▶ Task goal: Put the data from the line containing "527x427 pixels." through the line containing "Action: pos(252,354)" into a Markdown table with the columns Row and Line, one row per line and no blank lines.

▶ Information shown:
▼

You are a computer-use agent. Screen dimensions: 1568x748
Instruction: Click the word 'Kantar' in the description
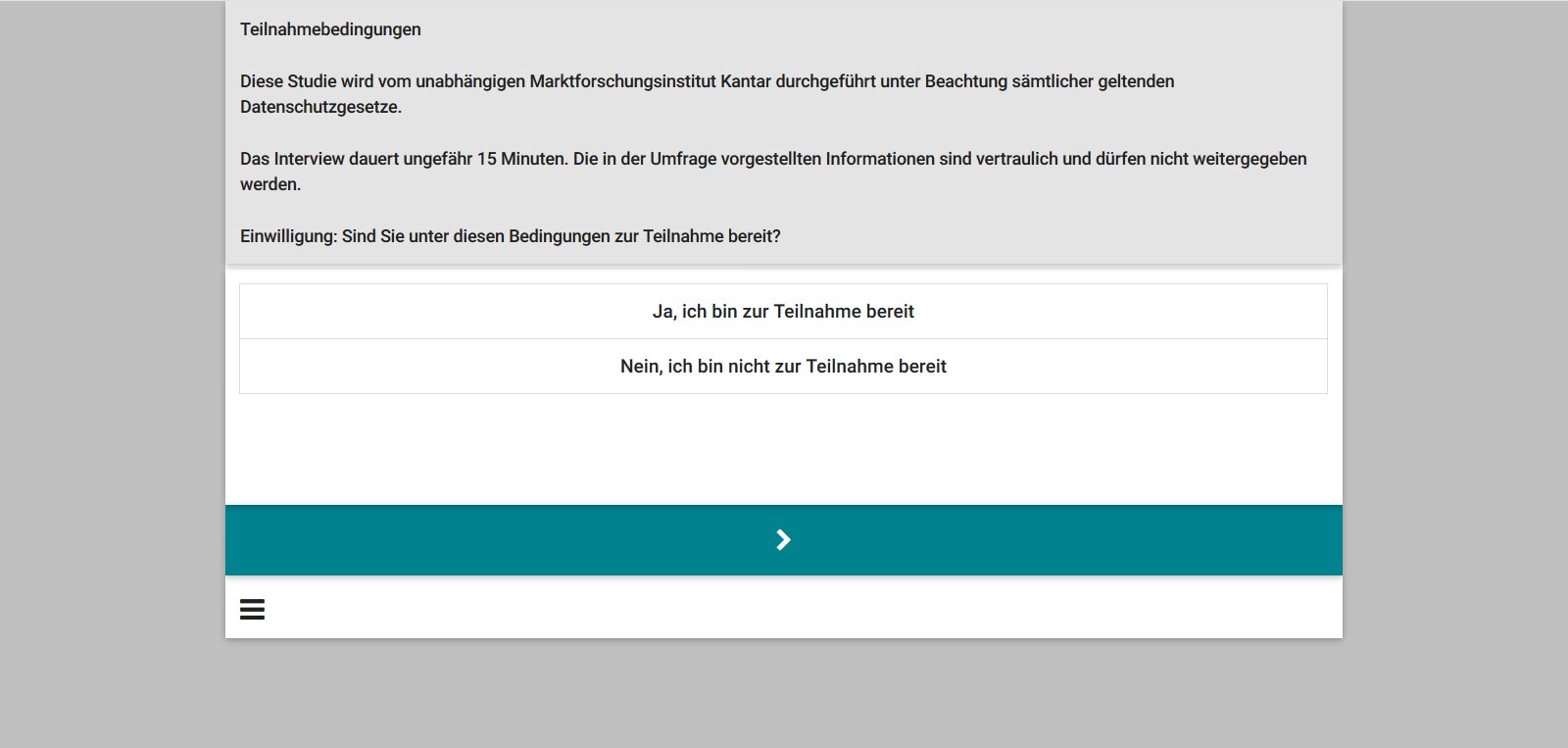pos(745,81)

▲
▼

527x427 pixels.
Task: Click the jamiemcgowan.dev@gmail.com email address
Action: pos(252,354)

▲

▶ Exercise output:
| Row | Line |
|---|---|
| 1 | 527x427 pixels. |
| 2 | Task: Click the jamiemcgowan.dev@gmail.com email address |
| 3 | Action: pos(252,354) |